Knockout of the CCCH zinc finger protein TcZC3H31 blocks Trypanosoma cruzi differentiation into the infective metacyclic form.

In the protozoan parasite Trypanosoma cruzi - the causative agent of Chagas disease - gene expression control is mainly post-transcriptional, where RNA-binding proteins (RBPs) play a central role, by controlling mRNA stability, distribution and translation. A large variety of RBPs are encoded in the T. cruzi genome, including the CCCH-type zinc finger (CCCH ZnF) protein family, which is characterized by the presence of the C-X-C-X-C-X-H (CCCH) motif. In the related parasite T. brucei, CCCH ZnF proteins have been shown to control key differentiation steps in the parasite's life cycle.

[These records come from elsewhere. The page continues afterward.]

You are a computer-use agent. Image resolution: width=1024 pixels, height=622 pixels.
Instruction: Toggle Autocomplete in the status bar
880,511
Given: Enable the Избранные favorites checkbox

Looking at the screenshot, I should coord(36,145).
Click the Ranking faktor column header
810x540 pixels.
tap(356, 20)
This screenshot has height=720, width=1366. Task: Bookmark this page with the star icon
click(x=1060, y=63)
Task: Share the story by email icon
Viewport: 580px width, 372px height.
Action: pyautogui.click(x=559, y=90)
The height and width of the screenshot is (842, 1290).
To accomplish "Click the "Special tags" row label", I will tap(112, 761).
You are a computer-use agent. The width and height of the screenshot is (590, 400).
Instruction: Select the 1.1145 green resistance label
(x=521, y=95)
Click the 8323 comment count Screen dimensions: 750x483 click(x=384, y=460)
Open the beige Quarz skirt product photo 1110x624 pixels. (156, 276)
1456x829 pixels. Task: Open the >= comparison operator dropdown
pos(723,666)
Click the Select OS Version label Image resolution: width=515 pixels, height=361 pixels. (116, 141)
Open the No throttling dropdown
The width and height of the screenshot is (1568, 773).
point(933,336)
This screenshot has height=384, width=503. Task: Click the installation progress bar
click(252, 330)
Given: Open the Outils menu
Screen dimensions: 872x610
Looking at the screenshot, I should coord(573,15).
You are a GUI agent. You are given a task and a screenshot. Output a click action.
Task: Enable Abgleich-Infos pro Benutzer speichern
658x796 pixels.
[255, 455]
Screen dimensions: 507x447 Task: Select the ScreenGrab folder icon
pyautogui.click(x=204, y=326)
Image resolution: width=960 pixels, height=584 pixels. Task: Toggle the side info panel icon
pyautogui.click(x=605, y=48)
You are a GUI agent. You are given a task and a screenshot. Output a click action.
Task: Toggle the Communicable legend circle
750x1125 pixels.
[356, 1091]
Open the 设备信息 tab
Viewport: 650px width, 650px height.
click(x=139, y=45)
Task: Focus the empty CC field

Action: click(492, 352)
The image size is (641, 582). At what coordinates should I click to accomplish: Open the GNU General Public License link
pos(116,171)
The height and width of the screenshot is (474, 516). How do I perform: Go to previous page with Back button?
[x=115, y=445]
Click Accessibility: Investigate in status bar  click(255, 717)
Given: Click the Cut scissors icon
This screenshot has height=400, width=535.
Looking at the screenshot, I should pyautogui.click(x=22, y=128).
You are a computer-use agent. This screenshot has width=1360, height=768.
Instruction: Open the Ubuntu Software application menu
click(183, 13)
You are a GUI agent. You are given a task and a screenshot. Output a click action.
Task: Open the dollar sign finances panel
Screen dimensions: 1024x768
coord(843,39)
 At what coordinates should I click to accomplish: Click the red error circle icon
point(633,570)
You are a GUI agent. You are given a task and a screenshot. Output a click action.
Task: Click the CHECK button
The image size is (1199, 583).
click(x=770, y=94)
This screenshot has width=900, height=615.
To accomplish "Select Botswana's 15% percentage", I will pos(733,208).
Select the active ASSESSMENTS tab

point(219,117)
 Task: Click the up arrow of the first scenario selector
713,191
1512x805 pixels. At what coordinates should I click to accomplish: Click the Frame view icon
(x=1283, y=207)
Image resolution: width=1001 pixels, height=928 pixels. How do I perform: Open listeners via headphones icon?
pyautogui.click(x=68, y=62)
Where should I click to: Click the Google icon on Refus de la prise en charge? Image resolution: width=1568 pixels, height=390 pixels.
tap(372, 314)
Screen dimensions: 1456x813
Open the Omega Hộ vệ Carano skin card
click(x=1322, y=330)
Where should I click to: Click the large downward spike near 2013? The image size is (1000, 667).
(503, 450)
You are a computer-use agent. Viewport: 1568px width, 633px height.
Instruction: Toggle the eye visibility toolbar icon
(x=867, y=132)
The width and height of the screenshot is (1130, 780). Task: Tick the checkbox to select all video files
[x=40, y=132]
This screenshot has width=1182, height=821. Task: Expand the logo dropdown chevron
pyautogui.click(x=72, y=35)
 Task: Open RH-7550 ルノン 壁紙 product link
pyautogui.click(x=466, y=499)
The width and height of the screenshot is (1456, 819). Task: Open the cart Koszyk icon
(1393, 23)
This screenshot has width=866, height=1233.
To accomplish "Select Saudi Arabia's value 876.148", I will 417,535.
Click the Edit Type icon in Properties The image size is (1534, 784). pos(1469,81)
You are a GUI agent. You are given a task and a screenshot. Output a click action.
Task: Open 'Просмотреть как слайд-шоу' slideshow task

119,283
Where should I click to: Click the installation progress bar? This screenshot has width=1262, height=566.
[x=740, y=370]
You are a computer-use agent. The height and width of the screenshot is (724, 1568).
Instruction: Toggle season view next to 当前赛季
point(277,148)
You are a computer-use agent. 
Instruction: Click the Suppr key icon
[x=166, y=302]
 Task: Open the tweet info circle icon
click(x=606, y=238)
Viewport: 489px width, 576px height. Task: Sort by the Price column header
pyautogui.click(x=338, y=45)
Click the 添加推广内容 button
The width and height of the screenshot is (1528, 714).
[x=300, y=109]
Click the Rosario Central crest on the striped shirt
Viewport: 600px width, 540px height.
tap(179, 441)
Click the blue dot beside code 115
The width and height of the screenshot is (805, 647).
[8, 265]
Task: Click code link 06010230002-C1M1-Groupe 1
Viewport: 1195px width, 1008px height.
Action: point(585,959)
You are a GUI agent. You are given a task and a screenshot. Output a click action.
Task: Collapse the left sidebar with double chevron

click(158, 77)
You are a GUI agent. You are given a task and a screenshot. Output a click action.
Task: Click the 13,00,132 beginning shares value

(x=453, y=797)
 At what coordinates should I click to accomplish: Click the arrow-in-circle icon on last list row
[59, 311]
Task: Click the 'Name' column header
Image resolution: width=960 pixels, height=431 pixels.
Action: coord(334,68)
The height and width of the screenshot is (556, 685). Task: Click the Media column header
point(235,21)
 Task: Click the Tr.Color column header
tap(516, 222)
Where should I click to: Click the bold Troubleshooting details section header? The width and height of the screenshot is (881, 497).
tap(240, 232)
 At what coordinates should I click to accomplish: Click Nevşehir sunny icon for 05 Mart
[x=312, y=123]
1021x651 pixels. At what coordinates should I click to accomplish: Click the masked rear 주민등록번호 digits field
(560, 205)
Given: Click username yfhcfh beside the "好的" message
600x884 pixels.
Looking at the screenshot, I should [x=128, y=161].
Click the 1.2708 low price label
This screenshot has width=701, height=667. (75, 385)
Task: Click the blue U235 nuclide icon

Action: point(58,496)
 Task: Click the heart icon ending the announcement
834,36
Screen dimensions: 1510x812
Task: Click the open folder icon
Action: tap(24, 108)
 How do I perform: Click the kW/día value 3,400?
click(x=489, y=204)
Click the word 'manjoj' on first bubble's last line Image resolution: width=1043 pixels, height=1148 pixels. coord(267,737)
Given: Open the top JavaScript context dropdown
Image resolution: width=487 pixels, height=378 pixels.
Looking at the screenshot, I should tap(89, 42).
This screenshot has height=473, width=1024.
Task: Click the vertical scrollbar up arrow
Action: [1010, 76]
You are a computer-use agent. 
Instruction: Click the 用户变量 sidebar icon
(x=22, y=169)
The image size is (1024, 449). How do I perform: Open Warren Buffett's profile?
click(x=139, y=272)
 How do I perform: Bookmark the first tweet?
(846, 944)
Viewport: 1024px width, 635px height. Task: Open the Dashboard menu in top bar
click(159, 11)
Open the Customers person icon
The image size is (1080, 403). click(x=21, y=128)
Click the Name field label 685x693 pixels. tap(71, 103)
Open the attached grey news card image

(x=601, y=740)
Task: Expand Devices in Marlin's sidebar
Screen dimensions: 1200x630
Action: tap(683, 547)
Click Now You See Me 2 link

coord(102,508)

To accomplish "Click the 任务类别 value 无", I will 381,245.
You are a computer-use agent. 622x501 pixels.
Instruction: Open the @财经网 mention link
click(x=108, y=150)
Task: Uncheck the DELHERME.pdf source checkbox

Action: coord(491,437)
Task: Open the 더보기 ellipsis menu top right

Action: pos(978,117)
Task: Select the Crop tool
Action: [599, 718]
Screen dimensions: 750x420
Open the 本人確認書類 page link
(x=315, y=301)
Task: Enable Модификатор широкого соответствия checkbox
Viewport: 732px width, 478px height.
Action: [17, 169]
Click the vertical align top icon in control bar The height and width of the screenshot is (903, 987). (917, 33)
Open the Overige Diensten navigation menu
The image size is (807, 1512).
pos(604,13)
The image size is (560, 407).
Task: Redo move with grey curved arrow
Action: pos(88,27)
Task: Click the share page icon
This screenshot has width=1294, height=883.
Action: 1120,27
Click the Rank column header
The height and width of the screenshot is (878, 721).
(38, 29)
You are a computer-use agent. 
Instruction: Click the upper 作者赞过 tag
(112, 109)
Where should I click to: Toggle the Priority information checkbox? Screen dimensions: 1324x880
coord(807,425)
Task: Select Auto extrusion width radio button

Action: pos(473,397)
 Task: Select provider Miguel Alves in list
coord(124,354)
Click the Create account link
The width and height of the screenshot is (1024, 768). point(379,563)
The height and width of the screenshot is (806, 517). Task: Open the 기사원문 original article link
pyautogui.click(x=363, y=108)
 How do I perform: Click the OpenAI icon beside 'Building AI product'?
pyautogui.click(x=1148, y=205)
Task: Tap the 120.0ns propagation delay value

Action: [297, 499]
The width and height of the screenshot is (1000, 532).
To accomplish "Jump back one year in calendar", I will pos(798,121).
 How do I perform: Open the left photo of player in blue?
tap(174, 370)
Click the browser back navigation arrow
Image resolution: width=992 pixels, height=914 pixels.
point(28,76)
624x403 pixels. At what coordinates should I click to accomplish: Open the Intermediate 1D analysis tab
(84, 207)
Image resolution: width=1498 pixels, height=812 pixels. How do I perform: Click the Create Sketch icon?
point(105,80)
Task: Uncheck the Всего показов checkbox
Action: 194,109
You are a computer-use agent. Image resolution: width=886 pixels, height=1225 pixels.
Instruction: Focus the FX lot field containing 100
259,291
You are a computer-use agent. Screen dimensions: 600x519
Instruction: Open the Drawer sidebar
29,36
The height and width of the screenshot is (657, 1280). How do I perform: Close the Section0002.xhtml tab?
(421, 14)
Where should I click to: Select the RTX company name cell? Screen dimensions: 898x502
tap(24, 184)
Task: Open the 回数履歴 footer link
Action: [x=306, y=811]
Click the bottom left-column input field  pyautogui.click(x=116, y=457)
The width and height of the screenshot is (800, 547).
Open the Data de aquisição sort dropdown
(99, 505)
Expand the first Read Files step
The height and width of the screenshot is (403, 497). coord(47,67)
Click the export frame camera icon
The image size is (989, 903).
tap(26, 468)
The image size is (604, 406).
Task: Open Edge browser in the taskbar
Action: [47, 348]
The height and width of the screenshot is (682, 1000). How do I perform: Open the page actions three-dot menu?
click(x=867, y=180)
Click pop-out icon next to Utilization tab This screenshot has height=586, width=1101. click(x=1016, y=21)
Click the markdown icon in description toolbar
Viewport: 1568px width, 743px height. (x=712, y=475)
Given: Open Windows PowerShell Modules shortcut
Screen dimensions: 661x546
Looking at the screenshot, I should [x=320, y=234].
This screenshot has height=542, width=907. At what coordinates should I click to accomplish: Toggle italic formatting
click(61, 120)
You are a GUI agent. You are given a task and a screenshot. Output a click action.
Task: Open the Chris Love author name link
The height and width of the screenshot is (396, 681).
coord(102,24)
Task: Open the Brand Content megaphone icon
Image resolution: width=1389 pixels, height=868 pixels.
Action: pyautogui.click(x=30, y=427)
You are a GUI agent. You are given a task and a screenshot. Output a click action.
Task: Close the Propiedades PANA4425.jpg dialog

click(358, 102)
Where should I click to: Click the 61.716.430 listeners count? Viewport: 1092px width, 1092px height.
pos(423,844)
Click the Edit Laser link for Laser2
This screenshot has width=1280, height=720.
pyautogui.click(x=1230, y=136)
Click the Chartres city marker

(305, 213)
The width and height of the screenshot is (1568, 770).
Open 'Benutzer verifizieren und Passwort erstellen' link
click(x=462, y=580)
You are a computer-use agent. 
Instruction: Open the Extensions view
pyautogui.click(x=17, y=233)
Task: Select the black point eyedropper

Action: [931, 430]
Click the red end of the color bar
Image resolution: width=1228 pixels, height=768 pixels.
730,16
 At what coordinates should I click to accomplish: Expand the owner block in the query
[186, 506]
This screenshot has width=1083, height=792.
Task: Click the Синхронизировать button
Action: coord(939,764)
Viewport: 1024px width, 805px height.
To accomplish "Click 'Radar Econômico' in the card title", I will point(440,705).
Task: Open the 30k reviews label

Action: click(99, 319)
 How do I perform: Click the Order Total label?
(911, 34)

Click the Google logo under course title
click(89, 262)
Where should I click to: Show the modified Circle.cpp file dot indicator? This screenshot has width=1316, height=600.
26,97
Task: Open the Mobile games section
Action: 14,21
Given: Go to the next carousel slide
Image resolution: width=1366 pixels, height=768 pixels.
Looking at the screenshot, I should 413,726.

However, little is known about the CCCH ZnF proteins in T. cruzi. We have worked on the generation of T. cruzi mutants for CCCH ZnF proteins in an effort to shed light on the functions of these proteins in this parasite. Here, we characterize the expression and function of the CCCH ZnF protein TcZC3H31 of T. cruzi. TcZC3H31 is almost exclusively expressed in epimastigotes and metacyclic trypomastigotes, the parasite forms found in the invertebrate host. Importantly, we show that the epimastigote form of the T. cruzi knockout for the TcZC3H31 gene (TcZC3H31 KO) is incapable, both in vitro and in vivo (in infected triatomine insects), to differentiate into the metacyclic trypomastigote form, which is responsible for infection transmission from vectors to humans. The epimastigote forms recovered from the excreta of insects infected with TcZC3H31 KO parasites do not have the typical epimastigote morphology, suggesting that parasites are arrested in a mid-differentiation step. Also, epimastigotes overexpressing TcZC3H31 differentiate into metacyclics more efficiently than wild-type epimastigotes, in vitro. These data suggest that TcZC3H31 is an essential positive regulator of T. cruzi differentiation into the human-infective metacyclic form.